Experiment About Test-First Programming

Author(s): M. Muller and O. Hagner
Venue: IEE Proc. Software
Date: October 2002


The main issue that Muller and Hagner were striving to solve is that nothing is concretely known about benefits of test-first methodology (by using test-driven development) versus traditional programming (done by the waterfall process). They proposed to conduct an experiment to find information on this.

Between July 2001 and August 2001, a study on two groups of Computer Science graduate students was conducted at the University of Karlsnuhe, in Karlsnuhe, Germany. One of the groups consisted of 10 students who implemented a programming assignment using test-driven development. The other group had 9 students who implemented the same program using traditional, waterfall, methodology. The TDD group was the experimental group and the Waterfall group was the control group. They had to implement the main class of a graph library which contained only the method declarations but not he method bodies, which for the assignment, the students then had to implement. The project was conducted over two phases. The first phase was called the Implementation Phase, where the students just had to get the library working. The second phase called the Acceptance Phase consisted of running the library against an Acceptance test that checked for quality and reliability (long term stability). The program was built in the Java programming language, and JUnit was used as the testing framework.

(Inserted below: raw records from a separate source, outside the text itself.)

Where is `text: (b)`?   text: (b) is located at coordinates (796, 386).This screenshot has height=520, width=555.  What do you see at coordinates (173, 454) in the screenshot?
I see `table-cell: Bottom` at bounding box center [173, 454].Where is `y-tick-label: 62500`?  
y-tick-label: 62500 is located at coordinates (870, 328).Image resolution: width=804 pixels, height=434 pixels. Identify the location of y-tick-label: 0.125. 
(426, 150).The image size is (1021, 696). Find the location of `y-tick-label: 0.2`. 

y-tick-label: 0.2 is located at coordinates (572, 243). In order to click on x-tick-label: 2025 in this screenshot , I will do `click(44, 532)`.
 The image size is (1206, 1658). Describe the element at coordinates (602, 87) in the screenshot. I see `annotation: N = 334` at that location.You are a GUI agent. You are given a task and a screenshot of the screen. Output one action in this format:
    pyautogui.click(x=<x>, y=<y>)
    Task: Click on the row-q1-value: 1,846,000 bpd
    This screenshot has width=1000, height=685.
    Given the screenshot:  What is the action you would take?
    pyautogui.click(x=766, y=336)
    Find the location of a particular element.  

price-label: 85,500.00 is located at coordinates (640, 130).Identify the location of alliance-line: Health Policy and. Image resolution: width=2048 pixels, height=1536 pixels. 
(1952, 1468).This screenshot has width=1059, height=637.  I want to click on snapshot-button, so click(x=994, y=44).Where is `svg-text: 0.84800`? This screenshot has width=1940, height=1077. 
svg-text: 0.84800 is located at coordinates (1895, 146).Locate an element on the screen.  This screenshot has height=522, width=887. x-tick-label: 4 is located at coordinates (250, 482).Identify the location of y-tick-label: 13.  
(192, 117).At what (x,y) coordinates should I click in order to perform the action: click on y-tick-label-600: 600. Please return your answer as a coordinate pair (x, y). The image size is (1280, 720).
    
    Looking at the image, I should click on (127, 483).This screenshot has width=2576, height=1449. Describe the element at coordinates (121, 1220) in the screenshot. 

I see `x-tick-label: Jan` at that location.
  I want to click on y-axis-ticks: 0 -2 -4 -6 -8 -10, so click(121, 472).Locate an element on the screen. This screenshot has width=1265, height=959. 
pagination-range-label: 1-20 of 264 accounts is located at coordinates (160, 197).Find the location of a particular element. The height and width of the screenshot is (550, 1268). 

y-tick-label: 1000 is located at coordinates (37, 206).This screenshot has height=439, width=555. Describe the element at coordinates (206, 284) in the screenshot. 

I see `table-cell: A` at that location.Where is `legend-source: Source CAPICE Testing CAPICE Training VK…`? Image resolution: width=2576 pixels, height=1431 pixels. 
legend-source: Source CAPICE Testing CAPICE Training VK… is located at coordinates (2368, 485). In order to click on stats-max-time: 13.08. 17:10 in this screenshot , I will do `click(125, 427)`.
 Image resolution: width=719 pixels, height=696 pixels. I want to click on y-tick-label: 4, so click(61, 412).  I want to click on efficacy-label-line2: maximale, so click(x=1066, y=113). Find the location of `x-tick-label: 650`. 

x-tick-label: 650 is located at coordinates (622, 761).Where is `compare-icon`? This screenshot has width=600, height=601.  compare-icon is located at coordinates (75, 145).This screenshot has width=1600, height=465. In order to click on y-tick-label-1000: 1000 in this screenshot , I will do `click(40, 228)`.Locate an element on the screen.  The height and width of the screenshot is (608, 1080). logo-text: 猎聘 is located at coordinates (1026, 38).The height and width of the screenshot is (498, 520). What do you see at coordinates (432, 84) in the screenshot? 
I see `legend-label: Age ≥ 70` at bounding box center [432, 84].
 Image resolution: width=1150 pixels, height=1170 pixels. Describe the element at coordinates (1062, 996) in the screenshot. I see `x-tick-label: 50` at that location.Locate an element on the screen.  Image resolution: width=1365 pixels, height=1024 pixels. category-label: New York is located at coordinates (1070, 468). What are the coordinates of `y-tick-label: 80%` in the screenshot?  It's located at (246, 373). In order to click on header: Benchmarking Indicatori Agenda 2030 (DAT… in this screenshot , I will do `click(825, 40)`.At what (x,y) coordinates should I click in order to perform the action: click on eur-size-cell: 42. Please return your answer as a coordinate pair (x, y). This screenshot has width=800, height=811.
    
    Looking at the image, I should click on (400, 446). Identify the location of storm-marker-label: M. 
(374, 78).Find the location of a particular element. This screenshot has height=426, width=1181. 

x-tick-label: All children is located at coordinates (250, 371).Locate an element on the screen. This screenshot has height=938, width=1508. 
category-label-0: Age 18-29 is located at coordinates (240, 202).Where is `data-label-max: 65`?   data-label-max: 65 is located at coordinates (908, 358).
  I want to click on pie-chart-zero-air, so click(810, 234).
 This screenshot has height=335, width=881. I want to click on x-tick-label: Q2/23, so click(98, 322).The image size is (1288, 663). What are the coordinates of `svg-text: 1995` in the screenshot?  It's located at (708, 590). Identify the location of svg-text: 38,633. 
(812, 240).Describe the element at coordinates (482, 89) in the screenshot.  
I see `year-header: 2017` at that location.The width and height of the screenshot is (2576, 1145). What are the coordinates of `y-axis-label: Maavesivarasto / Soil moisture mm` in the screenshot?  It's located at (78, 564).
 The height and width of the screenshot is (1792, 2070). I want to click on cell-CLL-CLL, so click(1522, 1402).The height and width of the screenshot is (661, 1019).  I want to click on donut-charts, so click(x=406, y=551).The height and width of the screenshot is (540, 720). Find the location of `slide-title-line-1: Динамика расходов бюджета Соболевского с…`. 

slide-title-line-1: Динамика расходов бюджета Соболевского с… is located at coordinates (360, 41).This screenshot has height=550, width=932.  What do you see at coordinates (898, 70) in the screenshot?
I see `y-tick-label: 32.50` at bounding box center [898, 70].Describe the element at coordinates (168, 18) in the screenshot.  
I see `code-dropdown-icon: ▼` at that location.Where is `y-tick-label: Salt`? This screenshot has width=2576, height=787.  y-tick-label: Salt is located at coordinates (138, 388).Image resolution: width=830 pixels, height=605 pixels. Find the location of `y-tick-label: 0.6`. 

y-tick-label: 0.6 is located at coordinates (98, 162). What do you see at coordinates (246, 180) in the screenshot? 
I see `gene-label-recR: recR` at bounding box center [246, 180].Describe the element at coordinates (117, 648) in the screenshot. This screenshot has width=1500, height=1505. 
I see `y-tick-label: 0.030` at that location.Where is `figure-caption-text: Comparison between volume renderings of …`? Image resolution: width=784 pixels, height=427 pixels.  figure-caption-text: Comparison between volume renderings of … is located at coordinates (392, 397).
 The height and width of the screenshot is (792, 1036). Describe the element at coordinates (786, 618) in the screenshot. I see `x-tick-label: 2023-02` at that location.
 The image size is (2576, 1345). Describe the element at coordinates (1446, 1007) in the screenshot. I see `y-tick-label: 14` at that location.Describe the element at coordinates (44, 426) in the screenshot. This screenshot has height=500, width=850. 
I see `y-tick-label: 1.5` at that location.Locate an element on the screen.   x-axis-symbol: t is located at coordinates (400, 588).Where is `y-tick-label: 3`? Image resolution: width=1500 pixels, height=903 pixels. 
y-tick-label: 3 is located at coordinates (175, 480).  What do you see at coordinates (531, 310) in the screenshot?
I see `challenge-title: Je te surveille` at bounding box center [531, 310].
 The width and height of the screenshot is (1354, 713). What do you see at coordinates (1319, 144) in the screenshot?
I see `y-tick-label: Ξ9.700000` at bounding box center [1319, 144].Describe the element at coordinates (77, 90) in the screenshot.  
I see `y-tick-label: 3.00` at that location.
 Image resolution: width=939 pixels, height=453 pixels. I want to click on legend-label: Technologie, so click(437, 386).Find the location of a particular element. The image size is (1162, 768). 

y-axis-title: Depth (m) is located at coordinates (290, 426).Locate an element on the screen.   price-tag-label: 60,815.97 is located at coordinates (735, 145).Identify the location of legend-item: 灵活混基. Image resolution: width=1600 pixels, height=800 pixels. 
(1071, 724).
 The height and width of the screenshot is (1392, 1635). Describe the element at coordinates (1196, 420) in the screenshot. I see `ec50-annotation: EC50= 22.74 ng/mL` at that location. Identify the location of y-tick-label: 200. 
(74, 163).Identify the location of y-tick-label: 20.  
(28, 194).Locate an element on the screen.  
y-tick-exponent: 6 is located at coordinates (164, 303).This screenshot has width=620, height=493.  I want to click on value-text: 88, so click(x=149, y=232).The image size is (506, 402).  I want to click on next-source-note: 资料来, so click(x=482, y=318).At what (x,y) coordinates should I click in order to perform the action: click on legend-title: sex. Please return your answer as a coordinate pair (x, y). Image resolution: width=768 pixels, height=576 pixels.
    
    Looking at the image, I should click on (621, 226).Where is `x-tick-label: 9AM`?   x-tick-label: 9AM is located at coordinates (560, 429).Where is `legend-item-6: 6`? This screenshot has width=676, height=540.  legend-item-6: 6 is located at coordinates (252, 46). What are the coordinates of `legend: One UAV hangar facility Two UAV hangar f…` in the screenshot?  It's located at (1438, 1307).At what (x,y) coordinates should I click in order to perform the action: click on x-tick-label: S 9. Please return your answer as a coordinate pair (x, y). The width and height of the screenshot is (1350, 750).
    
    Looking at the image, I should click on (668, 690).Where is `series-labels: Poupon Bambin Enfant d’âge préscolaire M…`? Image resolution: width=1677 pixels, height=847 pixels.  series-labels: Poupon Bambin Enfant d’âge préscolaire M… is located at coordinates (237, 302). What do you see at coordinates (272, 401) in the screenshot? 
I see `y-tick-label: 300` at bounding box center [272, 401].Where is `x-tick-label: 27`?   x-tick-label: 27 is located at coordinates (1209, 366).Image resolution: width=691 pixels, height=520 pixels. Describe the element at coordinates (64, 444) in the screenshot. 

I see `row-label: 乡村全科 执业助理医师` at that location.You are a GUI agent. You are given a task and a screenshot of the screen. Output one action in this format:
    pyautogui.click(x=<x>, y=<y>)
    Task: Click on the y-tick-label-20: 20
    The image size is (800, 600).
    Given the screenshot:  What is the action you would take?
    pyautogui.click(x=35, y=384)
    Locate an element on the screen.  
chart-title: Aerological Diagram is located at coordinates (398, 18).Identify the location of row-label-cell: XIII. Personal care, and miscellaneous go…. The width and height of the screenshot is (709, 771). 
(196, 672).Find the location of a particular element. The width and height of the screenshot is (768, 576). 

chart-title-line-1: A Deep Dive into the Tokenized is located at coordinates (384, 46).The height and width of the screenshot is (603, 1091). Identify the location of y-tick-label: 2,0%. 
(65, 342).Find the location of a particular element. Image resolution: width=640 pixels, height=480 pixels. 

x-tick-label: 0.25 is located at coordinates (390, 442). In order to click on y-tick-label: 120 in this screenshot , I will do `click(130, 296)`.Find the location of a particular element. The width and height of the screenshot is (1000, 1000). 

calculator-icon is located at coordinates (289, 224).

Three measures were used to compare the control group and the experimental group. These were programming efficiency, reliability of code, and program understanding. Many different results were analyzed. The TDD group had less errors with respect to code-reuse with statistical significance of P=0.09. They also had less reliable code with statistical significance of P=0.03. Other correlations were observed but none of them were statistically significant. These were that the TDD group spent less time in the Implementation Phase, had less errors when reusing methods more than once, and slightly better reliability in the final implementation of the library.

Muller and Hagner concluded that Test-First development does not accelerate implementation and results are not more reliable, but TDD seems to support better program understanding as measured by successful code-reuse. However, there is one big catch to this paper. Since the testing group was so small, there was only a 64.5% chance that there would be any noticeable differences between the groups. To see a greater difference and more statistically significant conclusions, this experiment must be conducted with larger group sizes.